- Naya Sanwara Location within Rajasthan Naya Sanwara Location within India
- Country: India
- State: Rajasthan
- District: Sirohi district
- Tehsil: Pindwara

Area
- • Total: 12.62 km^{2} (4.87 sq mi)

Population (2011)
- • Total: 4,191

Literacy rate
- Time zone: UTC+5:30 (IST)
- Pincode: 307022

= Naya Sanwara =

Village in Rajasthan, India

Naya Sanwara is a village in the Sirohi district of Rajasthan, India. On the southeastern border of the village, there is a large lake where the Ambamata Temple is located. The village is administered by a locally elected president, known as Pradhan or Sarpanch. This village depends on its sub-district (Tehsil) Pindwara, the nearest city, for all major economic activities.

==Location==
According to Census 2011 data, the location code or village code of Naya Sanwara village is 090034. Naya Sanwara village is situated in the Pindwara tehsil of Sirohi district in Rajasthan, India. It is located 15 km away from the sub-district headquarters Pindwara (tehsildar office) and 10 km away from the district headquarters Sirohi. Additionally, as of 2009, Naya Sanwara village is also a gram panchayat.

==Area==
The total geographical area of the village is 1,262 hectares.
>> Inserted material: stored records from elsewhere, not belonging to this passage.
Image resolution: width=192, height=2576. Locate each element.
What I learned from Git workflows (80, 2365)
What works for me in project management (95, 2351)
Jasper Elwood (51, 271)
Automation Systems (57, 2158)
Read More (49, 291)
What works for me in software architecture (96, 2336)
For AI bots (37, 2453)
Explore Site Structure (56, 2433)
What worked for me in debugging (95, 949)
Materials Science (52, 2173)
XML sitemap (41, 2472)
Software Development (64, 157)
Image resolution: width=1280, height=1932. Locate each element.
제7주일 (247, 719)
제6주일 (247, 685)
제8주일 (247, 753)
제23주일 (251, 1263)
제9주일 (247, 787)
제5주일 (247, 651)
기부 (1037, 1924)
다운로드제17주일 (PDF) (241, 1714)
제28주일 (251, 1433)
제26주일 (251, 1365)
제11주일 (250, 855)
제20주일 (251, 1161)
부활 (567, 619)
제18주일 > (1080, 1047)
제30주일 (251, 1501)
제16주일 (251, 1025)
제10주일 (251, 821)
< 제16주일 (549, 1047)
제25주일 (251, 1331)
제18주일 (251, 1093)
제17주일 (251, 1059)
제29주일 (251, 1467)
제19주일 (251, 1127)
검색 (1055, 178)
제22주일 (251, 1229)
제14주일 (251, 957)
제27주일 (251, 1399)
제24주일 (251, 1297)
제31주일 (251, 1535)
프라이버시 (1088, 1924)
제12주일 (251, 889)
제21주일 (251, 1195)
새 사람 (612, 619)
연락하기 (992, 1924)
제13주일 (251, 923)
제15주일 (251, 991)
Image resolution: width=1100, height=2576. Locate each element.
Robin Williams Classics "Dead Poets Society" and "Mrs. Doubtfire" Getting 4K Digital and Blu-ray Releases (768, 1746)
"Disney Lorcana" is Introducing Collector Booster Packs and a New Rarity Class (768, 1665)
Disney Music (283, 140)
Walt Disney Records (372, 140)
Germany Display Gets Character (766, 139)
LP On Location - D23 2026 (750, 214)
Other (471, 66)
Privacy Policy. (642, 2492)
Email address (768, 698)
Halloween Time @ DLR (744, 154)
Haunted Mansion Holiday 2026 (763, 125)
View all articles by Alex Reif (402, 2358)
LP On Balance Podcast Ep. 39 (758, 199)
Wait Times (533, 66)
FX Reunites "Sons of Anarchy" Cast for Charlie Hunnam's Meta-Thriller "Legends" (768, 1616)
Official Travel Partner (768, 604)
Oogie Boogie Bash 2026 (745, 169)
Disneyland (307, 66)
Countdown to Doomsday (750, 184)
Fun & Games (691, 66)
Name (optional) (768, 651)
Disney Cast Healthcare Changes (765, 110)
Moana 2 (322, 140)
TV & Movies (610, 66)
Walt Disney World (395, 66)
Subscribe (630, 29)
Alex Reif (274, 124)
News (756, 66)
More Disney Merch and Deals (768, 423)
Naya Sanwara has a population of 4,191 people, comprising 2,205 males and 1,986 females. The literacy rate of Naya Sanwara village is 50.87%, with 64.94% of males and 35.25% of females being literate. There are approximately 845 houses in Naya Sanwara village. The pincode of Naya Sanwara village locality is 307022.

==School==
In Naya Sanwara, there are several government schools, ranging from elementary to senior secondary levels. Residents of Naya Sanwara can receive education up to the 10+2 level at the village's government school. However, for higher education or graduation, they typically relocate to nearby cities.